> _Data supplied_
▬▬▬▬▬▬▬▬▬▬
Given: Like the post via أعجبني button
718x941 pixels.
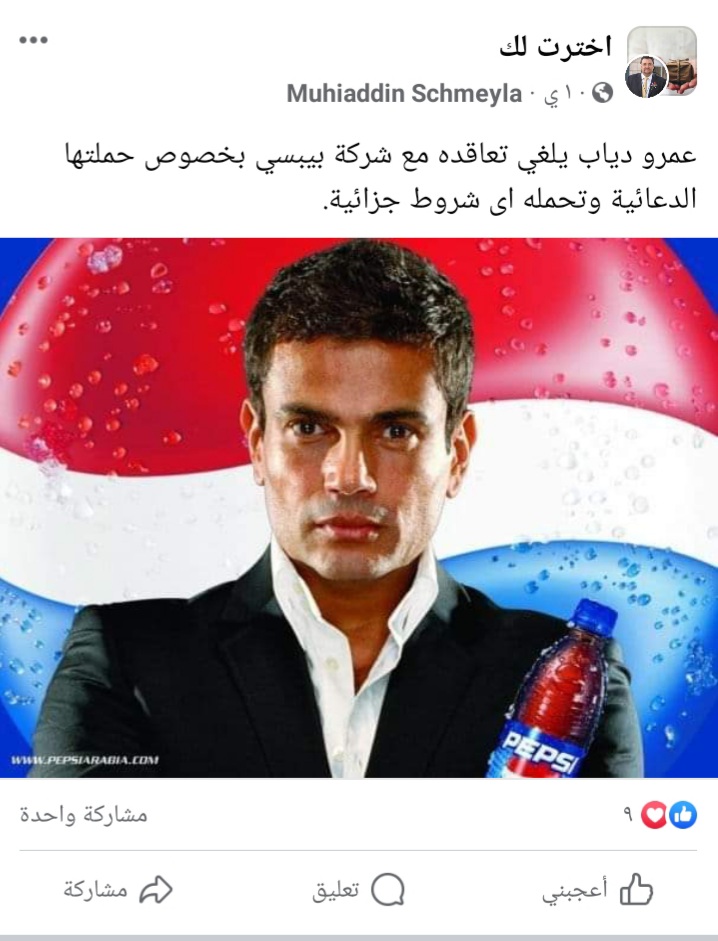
▬▬▬▬▬▬▬▬▬▬
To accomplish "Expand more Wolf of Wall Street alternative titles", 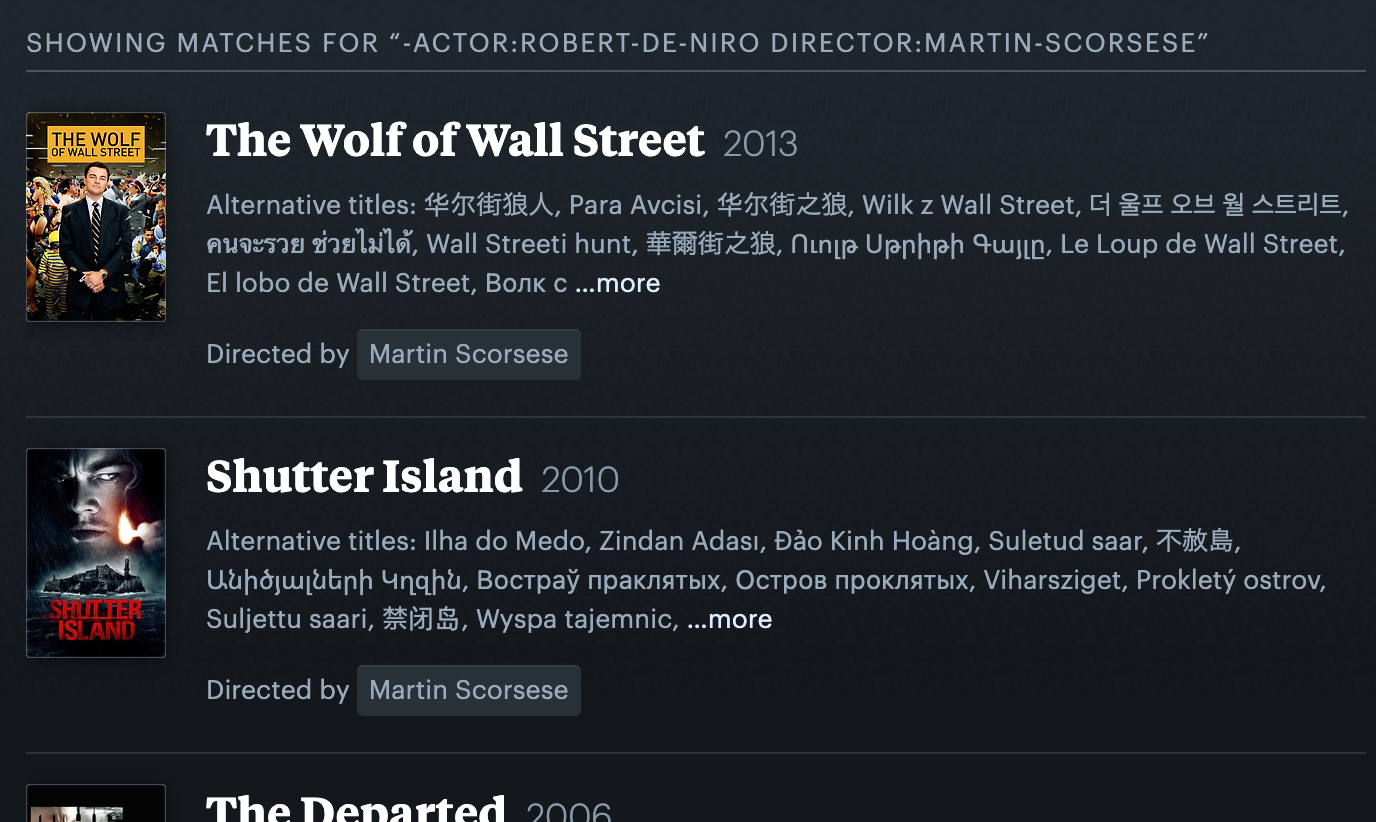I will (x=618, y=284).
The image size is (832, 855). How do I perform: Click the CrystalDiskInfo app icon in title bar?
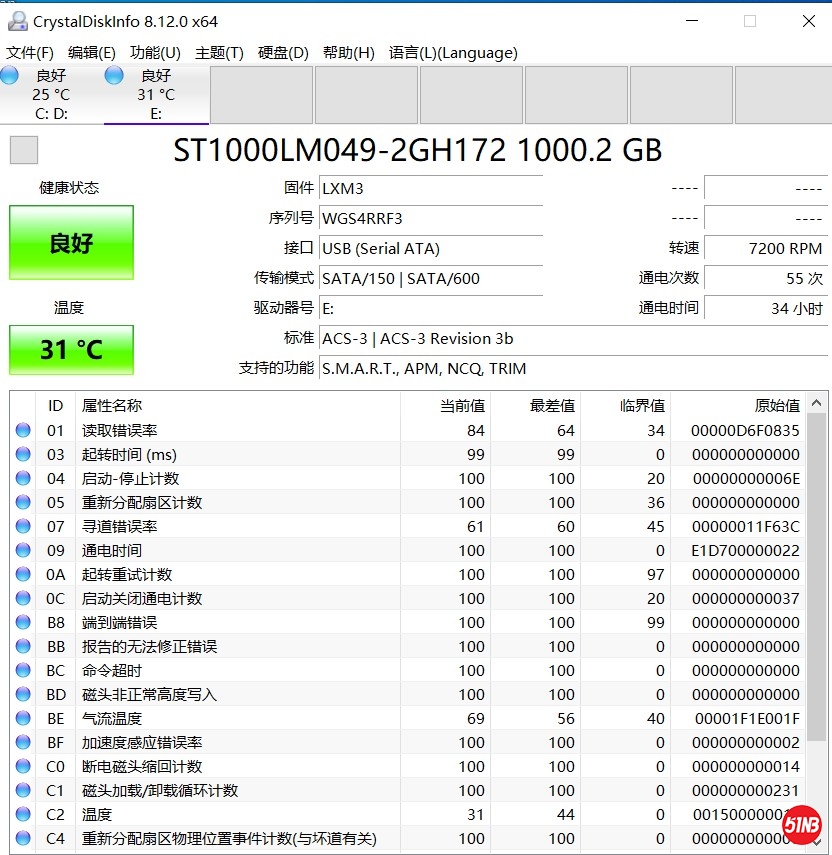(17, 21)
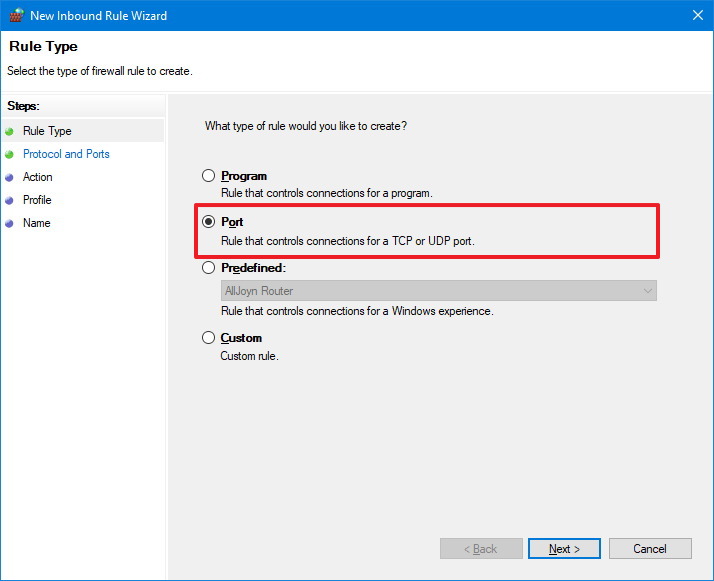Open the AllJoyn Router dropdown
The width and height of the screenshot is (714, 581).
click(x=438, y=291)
▬▬▬▬▬▬▬▬▬▬
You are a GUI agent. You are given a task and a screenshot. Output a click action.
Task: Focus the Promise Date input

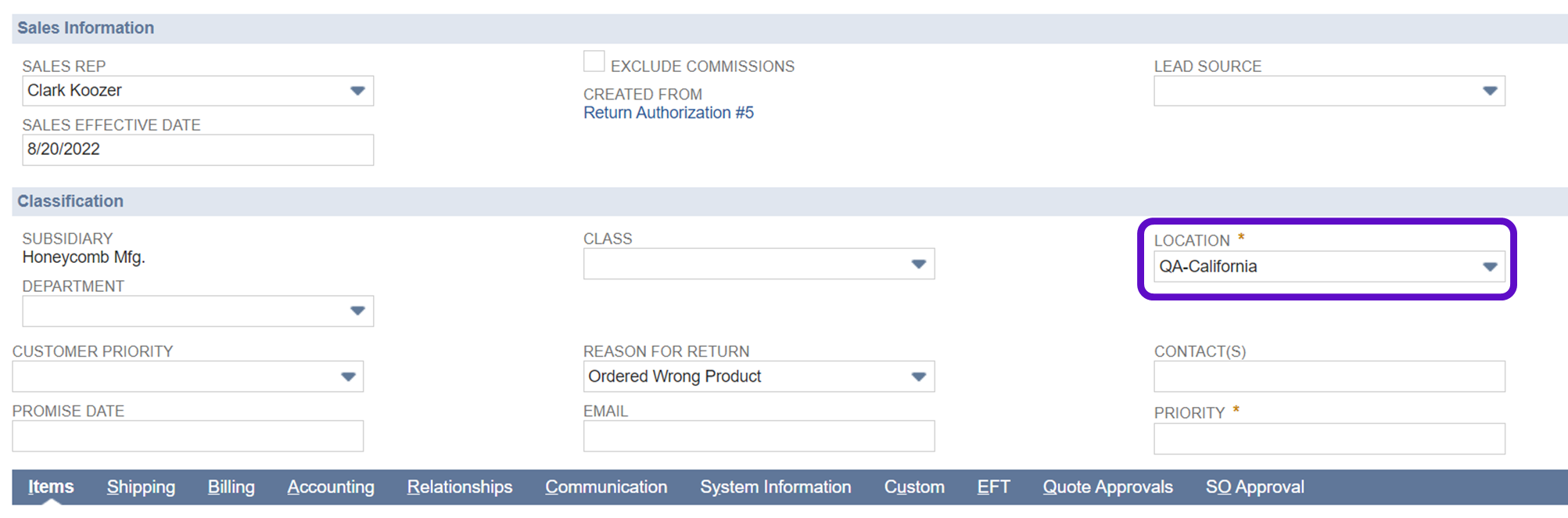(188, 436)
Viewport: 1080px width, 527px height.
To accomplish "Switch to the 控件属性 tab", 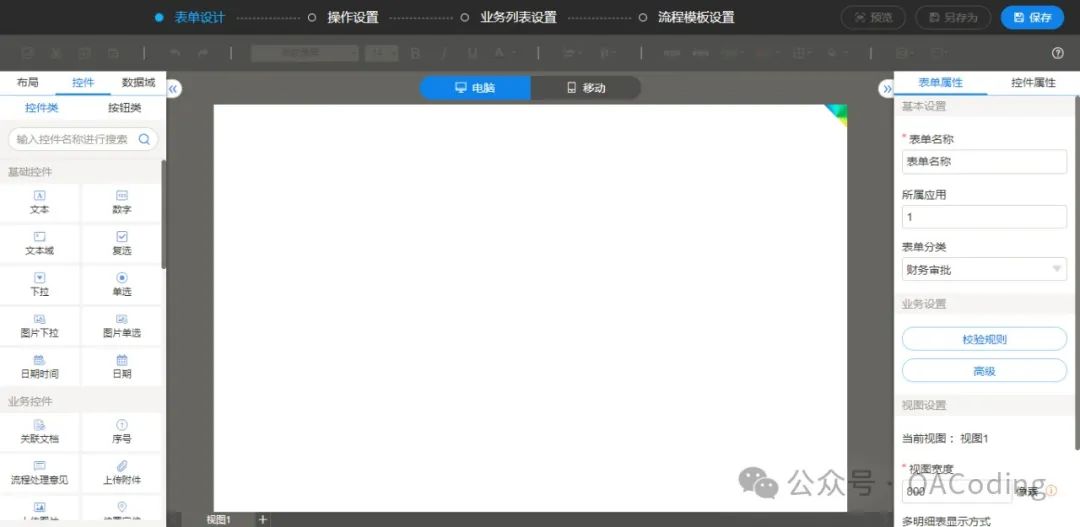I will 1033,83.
▬▬▬▬▬▬▬▬▬▬
> _Problem to solve_
The lines to extract from the data above begin with the line containing "Given: Like the post via أعجبني button" and end with the line containing "718x941 pixels.". Extract them exactly, including both.

> _Final answer_
Given: Like the post via أعجبني button
718x941 pixels.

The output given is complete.